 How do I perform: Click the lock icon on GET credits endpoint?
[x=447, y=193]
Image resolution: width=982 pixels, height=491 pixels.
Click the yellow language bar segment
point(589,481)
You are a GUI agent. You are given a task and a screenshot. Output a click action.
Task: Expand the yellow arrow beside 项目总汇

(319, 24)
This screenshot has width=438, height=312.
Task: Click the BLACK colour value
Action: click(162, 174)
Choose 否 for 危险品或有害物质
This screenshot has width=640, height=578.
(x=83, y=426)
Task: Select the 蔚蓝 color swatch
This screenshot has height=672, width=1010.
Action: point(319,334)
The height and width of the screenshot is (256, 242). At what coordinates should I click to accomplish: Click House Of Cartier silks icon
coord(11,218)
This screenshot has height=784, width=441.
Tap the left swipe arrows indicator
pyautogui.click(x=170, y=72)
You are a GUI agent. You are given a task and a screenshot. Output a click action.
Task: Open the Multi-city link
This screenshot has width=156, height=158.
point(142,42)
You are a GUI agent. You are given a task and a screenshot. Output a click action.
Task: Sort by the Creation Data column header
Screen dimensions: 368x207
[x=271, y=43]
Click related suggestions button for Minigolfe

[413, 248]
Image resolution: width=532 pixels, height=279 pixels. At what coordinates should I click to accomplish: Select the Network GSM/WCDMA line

^^^^^^^^^^^^^^^^

What the exercise asks: After finding the line that contains "This screenshot has width=156, height=158." in the records above, copy that line and each one after it exactly, through the final line.

Task solution:
This screenshot has width=156, height=158.
point(142,42)
You are a GUI agent. You are given a task and a screenshot. Output a click action.
Task: Sort by the Creation Data column header
Screen dimensions: 368x207
[x=271, y=43]
Click related suggestions button for Minigolfe

[413, 248]
Image resolution: width=532 pixels, height=279 pixels. At what coordinates should I click to accomplish: Select the Network GSM/WCDMA line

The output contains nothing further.